Extension for Community Health Outcome (ECHO) Autism - Uruguay: A Coordinated Strategy to Improve Access to Health Care for Children with Autism Spectrum Disorders.

Poster Presentation
Friday, May 3, 2019: 11:30 AM-1:30 PM
Room: 710 (Palais des congres de Montreal)
G. Giachetto1, A. Casuriaga2, A. Santoro2, K. Sohl3, V. Kanopa2 and G. Garrido2, (1)Pediatria, Universidad de la Republica, Montevideo, Uruguay, (2)Universidad de la República, Montevideo, Uruguay, (3)Thompson Center for Autism, University of Missouri - School of Medicine, Columbia, MO
Background: Uruguay provides universal healthcare through an Integrated National Health System with public and private providers. Although in recent years this system has contributed to improving the health of children, the special care required for children with neurodevelopmental disorders presents difficulties including delays in early diagnosis and lack of access to autism specialists and rehabilitation services. Children with developmental concerns and/or autism often have long waits to see a specialist and receive services. In 2014, the Universidad de la República partnered with Project ECHO at University of New Mexico Health Sciences Center (UNMHSC) to use this model to increase capacity to evidence based medicine in Uruguay. Project ECHO is an innovate framework that uses multipoint video-conferencing to support community physicians and practitioners through case based learning via an “all teach, all learn” approach. ECHO is a cost effective mechanism to improve access to health care for conditions like autism. A multidisciplinary team including pediatricians, neuro-pediatricians and child psychiatrists started the ECHO Autism program in Uruguay in 2015. The goals of ECHO Autism Uruguay include increasing community physician knowledge about identification of symptoms of autism and treatment of autism in the community.

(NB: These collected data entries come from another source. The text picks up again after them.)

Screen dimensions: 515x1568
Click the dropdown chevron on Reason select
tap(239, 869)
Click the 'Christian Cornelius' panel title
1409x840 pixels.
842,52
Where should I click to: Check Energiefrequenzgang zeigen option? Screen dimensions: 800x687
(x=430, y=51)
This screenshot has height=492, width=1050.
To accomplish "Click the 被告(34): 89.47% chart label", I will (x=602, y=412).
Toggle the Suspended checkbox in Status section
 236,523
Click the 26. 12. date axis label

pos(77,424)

Objectives: To share the experience of the ECHO Autism program in Uruguay during the first three years of implementation, including analysis of case presentations and participates self-perception of skills and knowledge gained.

Methods: Analysis of ECHO Autism clinics from June 12, 2015 to June 8, 2018 including clinical cases presented and participant’s self-perception of changes in skills and competences. The following skills and competencies were assessed: identifying developmental delay including autism before age 3, autism diagnosis, support family needs, comorbidity management, psychopharmacology, resource attainment and interprofessional communication.

Results: 30 ECHO Autism clinics were conducted during the study period. Thirty clinical cases were presented: mean age 4.5 years old (range 1– 12); most of them were male (n=25). Twenty patients presented with medical and psychiatric comorbidities, eight of them with two or more. Reasons for presentation in the ECHO Autism clinic were: difficulties in therapeutic approach focused on management of comorbidities (n=22) and diagnosis (n=8). Median age at time of concern was 18th months (range 12-60). Forty-five participants were connected in at least 50% of ECHO Autism clinics. After ECHO Autism implementation, a statistically significant improvement in participant self-perception of skills and competences in all fields evaluated was observed.

Conclusions: ECHO Autism is the first ECHO project in Uruguay focused on a primarily pediatric condition. The results of this experience shows that ECHO Autism is feasible and effective in this population. Additionally, it has an important role to improve access to diagnosis and treatment of children with autism spectrum disorder. A community of practice was achieved through participation in the ECHO Autism clinics, and self-perception about skills and competences in diagnosis and treatment of ASD improved. ECHO Autism in Uruguay is a meaningful approach to autism care and offers improved access to best practice care.